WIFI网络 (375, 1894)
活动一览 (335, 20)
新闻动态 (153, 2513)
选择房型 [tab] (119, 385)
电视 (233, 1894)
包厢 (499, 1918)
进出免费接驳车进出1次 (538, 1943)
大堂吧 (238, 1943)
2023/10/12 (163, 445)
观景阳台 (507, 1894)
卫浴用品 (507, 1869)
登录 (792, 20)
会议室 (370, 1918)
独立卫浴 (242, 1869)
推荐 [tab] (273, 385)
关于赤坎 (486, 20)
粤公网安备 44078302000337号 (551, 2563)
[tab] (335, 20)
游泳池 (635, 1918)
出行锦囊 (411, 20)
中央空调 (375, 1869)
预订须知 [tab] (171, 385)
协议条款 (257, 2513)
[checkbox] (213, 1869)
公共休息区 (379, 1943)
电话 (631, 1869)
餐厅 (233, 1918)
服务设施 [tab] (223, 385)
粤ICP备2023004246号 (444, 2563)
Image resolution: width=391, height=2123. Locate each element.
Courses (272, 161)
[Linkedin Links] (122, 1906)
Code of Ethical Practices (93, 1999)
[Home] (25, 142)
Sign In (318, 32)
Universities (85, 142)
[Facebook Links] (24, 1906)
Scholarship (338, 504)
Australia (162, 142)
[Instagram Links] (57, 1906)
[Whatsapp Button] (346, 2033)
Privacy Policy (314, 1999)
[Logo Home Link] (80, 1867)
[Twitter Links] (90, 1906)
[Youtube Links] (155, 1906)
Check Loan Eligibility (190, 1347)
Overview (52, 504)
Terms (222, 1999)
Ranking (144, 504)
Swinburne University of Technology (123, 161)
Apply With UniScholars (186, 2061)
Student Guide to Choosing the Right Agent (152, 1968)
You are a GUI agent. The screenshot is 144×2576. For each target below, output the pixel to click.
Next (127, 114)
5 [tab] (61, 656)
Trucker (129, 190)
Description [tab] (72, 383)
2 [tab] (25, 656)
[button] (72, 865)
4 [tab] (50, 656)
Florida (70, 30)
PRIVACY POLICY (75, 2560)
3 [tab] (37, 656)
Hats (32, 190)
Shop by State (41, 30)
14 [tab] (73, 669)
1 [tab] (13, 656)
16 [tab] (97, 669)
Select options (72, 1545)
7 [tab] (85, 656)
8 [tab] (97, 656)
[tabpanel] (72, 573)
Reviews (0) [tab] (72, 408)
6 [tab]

* * * *

### What you need to do
Exactly the lines above from the one with "Privacy Policy (314, 1999)" to the one with "Apply With UniScholars (186, 2061)", both included, are to be quoted; leave the rest out.

### Answer to the problem
Privacy Policy (314, 1999)
[Logo Home Link] (80, 1867)
[Twitter Links] (90, 1906)
[Youtube Links] (155, 1906)
Check Loan Eligibility (190, 1347)
Overview (52, 504)
Terms (222, 1999)
Ranking (144, 504)
Swinburne University of Technology (123, 161)
Apply With UniScholars (186, 2061)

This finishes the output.